• [TASK DETAILS] Edit the listing below so that "How do I perform" becomes "How can I carry out" everywhere it occurs, with every other part left unchanged.

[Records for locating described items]
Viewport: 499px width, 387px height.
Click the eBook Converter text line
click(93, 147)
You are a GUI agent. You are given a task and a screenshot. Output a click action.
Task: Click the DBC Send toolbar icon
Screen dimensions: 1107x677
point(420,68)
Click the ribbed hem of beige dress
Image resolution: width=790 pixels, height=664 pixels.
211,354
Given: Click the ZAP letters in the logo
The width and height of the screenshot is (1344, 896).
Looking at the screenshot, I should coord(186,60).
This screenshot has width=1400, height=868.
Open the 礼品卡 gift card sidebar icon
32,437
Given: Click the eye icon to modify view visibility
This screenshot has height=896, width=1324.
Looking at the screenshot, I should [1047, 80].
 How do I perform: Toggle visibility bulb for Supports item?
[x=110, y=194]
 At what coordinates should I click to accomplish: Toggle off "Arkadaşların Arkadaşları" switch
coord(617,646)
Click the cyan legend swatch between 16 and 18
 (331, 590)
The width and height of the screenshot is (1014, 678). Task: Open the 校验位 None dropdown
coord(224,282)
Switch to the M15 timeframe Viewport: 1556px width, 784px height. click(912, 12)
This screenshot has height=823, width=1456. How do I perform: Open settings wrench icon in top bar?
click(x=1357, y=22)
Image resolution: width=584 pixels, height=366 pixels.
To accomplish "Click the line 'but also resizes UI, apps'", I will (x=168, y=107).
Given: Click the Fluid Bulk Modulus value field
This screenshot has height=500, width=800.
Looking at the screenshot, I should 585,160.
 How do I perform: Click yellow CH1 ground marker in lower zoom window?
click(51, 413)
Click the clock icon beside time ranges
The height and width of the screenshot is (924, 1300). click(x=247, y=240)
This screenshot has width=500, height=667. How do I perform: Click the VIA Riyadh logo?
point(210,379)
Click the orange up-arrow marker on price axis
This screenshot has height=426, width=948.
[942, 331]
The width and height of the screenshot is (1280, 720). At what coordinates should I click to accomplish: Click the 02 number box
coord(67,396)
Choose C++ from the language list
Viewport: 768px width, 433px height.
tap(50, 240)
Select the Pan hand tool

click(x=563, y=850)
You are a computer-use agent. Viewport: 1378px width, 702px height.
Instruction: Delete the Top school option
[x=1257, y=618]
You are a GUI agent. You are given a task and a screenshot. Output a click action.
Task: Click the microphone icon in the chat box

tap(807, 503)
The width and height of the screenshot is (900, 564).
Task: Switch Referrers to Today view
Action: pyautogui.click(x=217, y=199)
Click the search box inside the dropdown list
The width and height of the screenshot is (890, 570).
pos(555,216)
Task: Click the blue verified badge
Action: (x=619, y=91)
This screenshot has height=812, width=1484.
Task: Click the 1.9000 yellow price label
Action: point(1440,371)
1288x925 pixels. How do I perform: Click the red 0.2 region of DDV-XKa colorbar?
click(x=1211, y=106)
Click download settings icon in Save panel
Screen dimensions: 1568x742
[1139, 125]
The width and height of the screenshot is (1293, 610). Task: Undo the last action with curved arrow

• [OUTPUT OF THE TASK]
Viewport: 499px width, 387px height.
Click the eBook Converter text line
click(93, 147)
You are a GUI agent. You are given a task and a screenshot. Output a click action.
Task: Click the DBC Send toolbar icon
Screen dimensions: 1107x677
point(420,68)
Click the ribbed hem of beige dress
Image resolution: width=790 pixels, height=664 pixels.
211,354
Given: Click the ZAP letters in the logo
The width and height of the screenshot is (1344, 896).
Looking at the screenshot, I should coord(186,60).
This screenshot has width=1400, height=868.
Open the 礼品卡 gift card sidebar icon
32,437
Given: Click the eye icon to modify view visibility
This screenshot has height=896, width=1324.
Looking at the screenshot, I should [1047, 80].
 How can I carry out: Toggle visibility bulb for Supports item?
[x=110, y=194]
 At what coordinates should I click to accomplish: Toggle off "Arkadaşların Arkadaşları" switch
coord(617,646)
Click the cyan legend swatch between 16 and 18
 (331, 590)
The width and height of the screenshot is (1014, 678). Task: Open the 校验位 None dropdown
coord(224,282)
Switch to the M15 timeframe Viewport: 1556px width, 784px height. click(912, 12)
This screenshot has height=823, width=1456. How can I carry out: Open settings wrench icon in top bar?
click(x=1357, y=22)
Image resolution: width=584 pixels, height=366 pixels.
To accomplish "Click the line 'but also resizes UI, apps'", I will (x=168, y=107).
Given: Click the Fluid Bulk Modulus value field
This screenshot has height=500, width=800.
Looking at the screenshot, I should 585,160.
 How can I carry out: Click yellow CH1 ground marker in lower zoom window?
click(51, 413)
Click the clock icon beside time ranges
The height and width of the screenshot is (924, 1300). click(x=247, y=240)
This screenshot has width=500, height=667. How can I carry out: Click the VIA Riyadh logo?
point(210,379)
Click the orange up-arrow marker on price axis
This screenshot has height=426, width=948.
[942, 331]
The width and height of the screenshot is (1280, 720). At what coordinates should I click to accomplish: Click the 02 number box
coord(67,396)
Choose C++ from the language list
Viewport: 768px width, 433px height.
tap(50, 240)
Select the Pan hand tool

click(x=563, y=850)
You are a computer-use agent. Viewport: 1378px width, 702px height.
Instruction: Delete the Top school option
[x=1257, y=618]
You are a GUI agent. You are given a task and a screenshot. Output a click action.
Task: Click the microphone icon in the chat box

tap(807, 503)
The width and height of the screenshot is (900, 564).
Task: Switch Referrers to Today view
Action: pyautogui.click(x=217, y=199)
Click the search box inside the dropdown list
The width and height of the screenshot is (890, 570).
pos(555,216)
Task: Click the blue verified badge
Action: (x=619, y=91)
This screenshot has height=812, width=1484.
Task: Click the 1.9000 yellow price label
Action: point(1440,371)
1288x925 pixels. How can I carry out: Click the red 0.2 region of DDV-XKa colorbar?
click(x=1211, y=106)
Click download settings icon in Save panel
Screen dimensions: 1568x742
[1139, 125]
The width and height of the screenshot is (1293, 610). Task: Undo the last action with curved arrow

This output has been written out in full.